We wanted to take a quick time out to discuss the new cost allocation functionality for AWS Elastic Block Store (EBS) snapshots and how GorillaStack complements the service in an intelligent fashion.
What Is Amazon Elastic Block Store?
You’re probably already aware, but here’s a pithy summation for you: Amazon EBS is an Amazon Web Services (AWS) block storage system that’s optimized for persistent data storage, creating available storage volumes tied to Amazon EC2 instances. It enables users to maintain file system data beyond when you shut down an EC2 instance.
What Are Amazon EBS Snapshots?
While an Amazon EBS volume can only be hooked into a single EC2 instance at any given juncture, snapshots alleviate this restriction.
Let’s say you wish to establish a copy (or multiple copies!) of a volume as a backup. When you take a snapshot, a backup file is automatically created that reflects the exact state of the EBS volume in question at that time. A matching EC2 instance can also be generated, enabling identical content publishing on different servers.

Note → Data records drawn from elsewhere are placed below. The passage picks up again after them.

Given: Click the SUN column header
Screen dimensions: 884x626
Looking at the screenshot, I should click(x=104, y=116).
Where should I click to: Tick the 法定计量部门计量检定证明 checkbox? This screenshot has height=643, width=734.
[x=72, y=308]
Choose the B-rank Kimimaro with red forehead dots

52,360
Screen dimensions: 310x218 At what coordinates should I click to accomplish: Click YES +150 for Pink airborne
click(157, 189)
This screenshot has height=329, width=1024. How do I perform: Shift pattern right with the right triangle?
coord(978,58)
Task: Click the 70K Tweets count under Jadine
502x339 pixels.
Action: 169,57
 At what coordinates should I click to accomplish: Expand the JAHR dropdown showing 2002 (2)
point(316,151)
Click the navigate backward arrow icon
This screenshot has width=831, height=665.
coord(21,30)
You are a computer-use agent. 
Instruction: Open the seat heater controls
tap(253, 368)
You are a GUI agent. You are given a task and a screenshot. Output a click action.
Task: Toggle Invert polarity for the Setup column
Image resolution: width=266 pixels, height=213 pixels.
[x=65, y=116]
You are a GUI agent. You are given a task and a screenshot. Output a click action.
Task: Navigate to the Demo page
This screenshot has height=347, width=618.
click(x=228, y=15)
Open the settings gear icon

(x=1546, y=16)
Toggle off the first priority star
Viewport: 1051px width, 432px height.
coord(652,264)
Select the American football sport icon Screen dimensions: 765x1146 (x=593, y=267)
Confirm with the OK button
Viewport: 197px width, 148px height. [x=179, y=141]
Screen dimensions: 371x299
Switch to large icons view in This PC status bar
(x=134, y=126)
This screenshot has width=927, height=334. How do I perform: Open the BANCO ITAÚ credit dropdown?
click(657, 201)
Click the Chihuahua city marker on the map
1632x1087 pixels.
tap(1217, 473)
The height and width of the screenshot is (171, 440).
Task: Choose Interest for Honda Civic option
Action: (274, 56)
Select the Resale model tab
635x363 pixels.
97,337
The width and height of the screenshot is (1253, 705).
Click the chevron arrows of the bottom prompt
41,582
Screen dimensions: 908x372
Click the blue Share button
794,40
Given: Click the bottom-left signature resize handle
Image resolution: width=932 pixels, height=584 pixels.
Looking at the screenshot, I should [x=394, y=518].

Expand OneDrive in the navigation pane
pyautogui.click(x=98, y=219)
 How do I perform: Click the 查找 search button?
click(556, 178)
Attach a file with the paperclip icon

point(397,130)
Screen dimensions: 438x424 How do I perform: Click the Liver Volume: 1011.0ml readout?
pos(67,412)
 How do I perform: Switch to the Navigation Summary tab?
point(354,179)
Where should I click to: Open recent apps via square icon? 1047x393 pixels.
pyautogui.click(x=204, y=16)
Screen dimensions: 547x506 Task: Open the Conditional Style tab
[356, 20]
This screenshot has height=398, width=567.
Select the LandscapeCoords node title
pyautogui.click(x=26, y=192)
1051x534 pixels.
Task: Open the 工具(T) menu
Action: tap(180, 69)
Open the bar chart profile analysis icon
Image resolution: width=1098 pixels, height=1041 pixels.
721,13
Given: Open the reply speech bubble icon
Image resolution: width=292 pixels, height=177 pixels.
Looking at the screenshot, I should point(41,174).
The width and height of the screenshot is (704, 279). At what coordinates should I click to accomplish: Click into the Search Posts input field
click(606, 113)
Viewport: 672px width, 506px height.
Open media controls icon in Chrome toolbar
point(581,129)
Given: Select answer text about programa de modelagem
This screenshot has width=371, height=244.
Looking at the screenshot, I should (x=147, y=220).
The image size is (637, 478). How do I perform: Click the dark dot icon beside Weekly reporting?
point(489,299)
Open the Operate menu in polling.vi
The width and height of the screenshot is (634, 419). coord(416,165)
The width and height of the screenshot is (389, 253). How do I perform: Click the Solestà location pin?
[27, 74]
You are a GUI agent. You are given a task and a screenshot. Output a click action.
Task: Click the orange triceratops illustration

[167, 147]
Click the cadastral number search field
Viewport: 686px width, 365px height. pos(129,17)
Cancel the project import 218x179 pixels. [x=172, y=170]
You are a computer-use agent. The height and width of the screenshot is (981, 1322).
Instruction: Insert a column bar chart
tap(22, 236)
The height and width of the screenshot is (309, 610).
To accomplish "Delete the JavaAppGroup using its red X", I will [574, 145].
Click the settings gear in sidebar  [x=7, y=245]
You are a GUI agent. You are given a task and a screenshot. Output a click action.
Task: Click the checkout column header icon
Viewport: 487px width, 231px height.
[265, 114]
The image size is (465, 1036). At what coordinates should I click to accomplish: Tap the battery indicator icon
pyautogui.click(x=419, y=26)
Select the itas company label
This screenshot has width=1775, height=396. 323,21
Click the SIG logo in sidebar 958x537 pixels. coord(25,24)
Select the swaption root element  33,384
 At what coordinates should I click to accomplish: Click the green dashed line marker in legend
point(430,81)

This may be useful, for example, in restoring EC2 instances that have failed or to launch new similar instances if you want to spin up a fleet.
How Does Amazon EBS Snapshot Storage Operate?
Here’s where things get interesting: Your first snapshot of a specific EBS volume represents a full backup to Amazon S3. However, successive snapshots only save the blocks that have changed since the previous snapshot was created. And once such a snapshot is erased, only the unique blocks within that specific snapshot are deleted.
What Is the New Amazon EBS Snapshot Storage Cost Allocation feature?
You can now view cost allocations for EBS snapshots by tag. Of course, you’ll want to have a good tagging policy in the first place if you’re to make the most of this feature. This allows you to track the growth of cost over time and identify where you could be saving, particularly if you choose to export the data and analyse it through a BI tool.
Simon Elisha from AWS breaks down EBS pricing and how it works
Something to bear in mind (and here’s where it gets interesting) is that snapshots are incremental, so deleting 1gb of data may not actually eventuate in that full saving. You’re only actually removing the difference between that snapshot and the previous one (not the full amount), so don’t overestimate!
How Does GorillaStack Work With Amazon EBS Snapshots?
EBS snapshots are great and all, but with the ease associated with whipping up EC2 instances, matters can still quickly spin out of control. All those volumes and snapshots pile up and are often forgotten over time, and—despite how successive snapshotting operates—the data adds up and storage costs rise.
By leveraging your tags, you can use GorillaStack’s AWS Automation Tools to create life cycles for volumes and associated snapshots, ensuring they’re terminated once their usefulness comes to an end. Set rules that define a period after which specifically tagged snapshots and volumes can be deleted.
GorillaStack provides a couple of options: set and forget to automatically remove EBS snapshots/volumes on a cycle. Alternative you can set rules that notify you via email, SMS, HipChat or our AWS Slack Integration when specific EBS is eligible for deletion and you can choose to act.